Excerpt to read: Begin
In a hostile take on Bill Clinton’s campaign during the 1992 presidential primaries, two left-wing journalists wrote that his supporters “fired off neoliberal proposals like a Salad Shooter spews lettuce shreds.”
Senator Marco Rubio, a Florida Republican, seems to have adopted a similar approach. In his case, however, it’s conservative reforms that he is spitting out. Let’s hope other Republicans are starting to listen.
In a speech today, Rubio explained how his conservative proposals would make a positive difference in Americans’ lives — something a lot of Republican politicians oddly haven’t even tried to do in recent years. The theme was making it easier for people to achieve economic security in an insecure age by bringing down the cost of living.
In these respects, Rubio sounds very much like a group of people who have been called “reform conservatives.” Like them, Rubio thinks that the country doesn’t need to expand the federal government but does need to apply a series of conservative reforms to dysfunctional institutions like the health-care system and the tax code. And like the reform conservatives, Rubio thinks that Republicans need to apply “the principles of our founding to the challenges and opportunities facing Americans in their daily lives.”
Excerpt to read: End
Exercise requirements →
**A)** Please list every passage that the article on Marco Rubio places in quotation marks.
**B)** Rewrite the article on Marco Rubio from "In a speech" to "cost of living.", substituting "financial stability" for "economic security".
**C)** Resume the article on Marco Rubio from where it stops.
Excerpted data: Begin
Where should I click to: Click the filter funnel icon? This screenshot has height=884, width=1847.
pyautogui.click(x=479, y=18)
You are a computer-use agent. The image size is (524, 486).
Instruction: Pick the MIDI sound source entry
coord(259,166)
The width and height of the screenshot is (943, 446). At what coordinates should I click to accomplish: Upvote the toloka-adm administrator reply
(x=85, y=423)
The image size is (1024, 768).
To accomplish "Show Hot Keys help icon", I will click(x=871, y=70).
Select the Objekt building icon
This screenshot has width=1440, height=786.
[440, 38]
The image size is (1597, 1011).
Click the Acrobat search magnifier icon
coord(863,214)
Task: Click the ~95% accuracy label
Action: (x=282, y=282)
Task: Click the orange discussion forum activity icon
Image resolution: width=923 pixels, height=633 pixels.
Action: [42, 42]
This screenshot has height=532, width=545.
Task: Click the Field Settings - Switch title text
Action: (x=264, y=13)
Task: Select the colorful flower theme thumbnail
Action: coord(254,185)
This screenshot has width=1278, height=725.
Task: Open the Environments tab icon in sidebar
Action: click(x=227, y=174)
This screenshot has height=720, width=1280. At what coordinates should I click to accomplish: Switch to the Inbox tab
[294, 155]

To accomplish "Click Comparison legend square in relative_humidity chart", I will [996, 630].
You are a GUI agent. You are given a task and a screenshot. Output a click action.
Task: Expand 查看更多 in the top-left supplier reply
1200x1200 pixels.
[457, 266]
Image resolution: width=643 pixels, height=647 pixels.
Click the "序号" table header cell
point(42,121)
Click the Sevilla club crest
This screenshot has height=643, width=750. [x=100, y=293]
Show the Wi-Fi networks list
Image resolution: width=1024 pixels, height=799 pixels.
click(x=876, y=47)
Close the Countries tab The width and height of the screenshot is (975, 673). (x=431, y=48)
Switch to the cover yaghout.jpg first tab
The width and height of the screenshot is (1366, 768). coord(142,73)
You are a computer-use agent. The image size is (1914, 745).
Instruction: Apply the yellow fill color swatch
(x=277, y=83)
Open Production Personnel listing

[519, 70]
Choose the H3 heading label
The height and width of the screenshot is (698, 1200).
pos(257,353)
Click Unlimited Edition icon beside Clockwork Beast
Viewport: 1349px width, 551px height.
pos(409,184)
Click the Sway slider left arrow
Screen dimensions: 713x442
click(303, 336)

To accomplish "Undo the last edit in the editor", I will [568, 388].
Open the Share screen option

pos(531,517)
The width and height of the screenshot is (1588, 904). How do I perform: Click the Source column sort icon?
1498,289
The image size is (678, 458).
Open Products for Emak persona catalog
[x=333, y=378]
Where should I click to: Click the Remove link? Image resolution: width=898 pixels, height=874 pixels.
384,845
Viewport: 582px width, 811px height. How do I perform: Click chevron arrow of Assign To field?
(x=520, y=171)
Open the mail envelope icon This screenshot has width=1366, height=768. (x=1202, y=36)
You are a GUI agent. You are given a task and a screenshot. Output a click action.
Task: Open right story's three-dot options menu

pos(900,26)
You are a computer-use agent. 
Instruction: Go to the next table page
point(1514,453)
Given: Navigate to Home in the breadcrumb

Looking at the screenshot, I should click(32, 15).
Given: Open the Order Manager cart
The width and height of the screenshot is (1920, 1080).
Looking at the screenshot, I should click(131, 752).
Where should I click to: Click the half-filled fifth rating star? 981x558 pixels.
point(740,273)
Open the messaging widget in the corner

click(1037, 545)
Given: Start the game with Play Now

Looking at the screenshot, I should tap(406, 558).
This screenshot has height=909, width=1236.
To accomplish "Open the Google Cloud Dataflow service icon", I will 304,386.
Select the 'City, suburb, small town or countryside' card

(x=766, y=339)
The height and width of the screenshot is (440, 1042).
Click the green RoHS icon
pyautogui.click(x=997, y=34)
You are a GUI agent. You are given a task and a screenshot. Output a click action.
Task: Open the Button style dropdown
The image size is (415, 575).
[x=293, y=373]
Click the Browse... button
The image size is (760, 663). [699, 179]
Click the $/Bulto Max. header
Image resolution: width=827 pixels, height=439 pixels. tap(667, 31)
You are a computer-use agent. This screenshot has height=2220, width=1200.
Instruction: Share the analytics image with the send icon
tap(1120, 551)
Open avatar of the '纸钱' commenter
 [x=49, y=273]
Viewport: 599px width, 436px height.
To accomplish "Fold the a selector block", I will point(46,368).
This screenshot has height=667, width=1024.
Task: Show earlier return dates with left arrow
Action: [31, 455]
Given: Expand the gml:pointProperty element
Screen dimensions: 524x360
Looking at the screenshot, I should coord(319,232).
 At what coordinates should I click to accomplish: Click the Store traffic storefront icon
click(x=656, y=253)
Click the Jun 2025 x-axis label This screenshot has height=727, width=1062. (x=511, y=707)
Excerpted data: End
Answers by item number →
**A)**
- "fired off neoliberal proposals like a Salad Shooter spews lettuce shreds."
- "reform conservatives."
- "the principles of our founding to the challenges and opportunities facing Americans in their daily lives."

**B)**
In a speech today, Rubio explained how his conservative proposals would make a positive difference in Americans’ lives — something a lot of Republican politicians oddly haven’t even tried to do in recent years. The theme was making it easier for people to achieve financial stability in an insecure age by bringing down the cost of living.

**C)**
The program he outlined also bears a strong resemblance to the one reformers have been promoting. He would break with the most doctrinaire supply-siders to expand the tax credit for children. If he had his way, no longer would Republican tax policy be focused exclusively on the tax rates faced by corporations and rich people. He’d replace President Barack Obama’s health-care law with conservative reforms, not just repeal it. He’d take on what he, like the reformers, calls “the entrenched higher education cartel” by reforming the accreditation process and overhauling the student-loan system.
And he’d modernize entitlement programs such as Social Security and Medicare, slowing their growth to make them more affordable — he’d raise the retirement age, for one thing — while also making them more market-friendly.
As reform-minded conservatives have kept scribbling, a lot of commentators in the media have raised doubts about whether any actual politicians would find their ideas promising. For a while it seemed that only Senator Mike Lee of Utah, who advanced several of these ideas, was paying attention. Today’s speech is the clearest evidence yet that another Republican politician — a very high-profile and ambitious one — is tying his political fortunes to these ideas.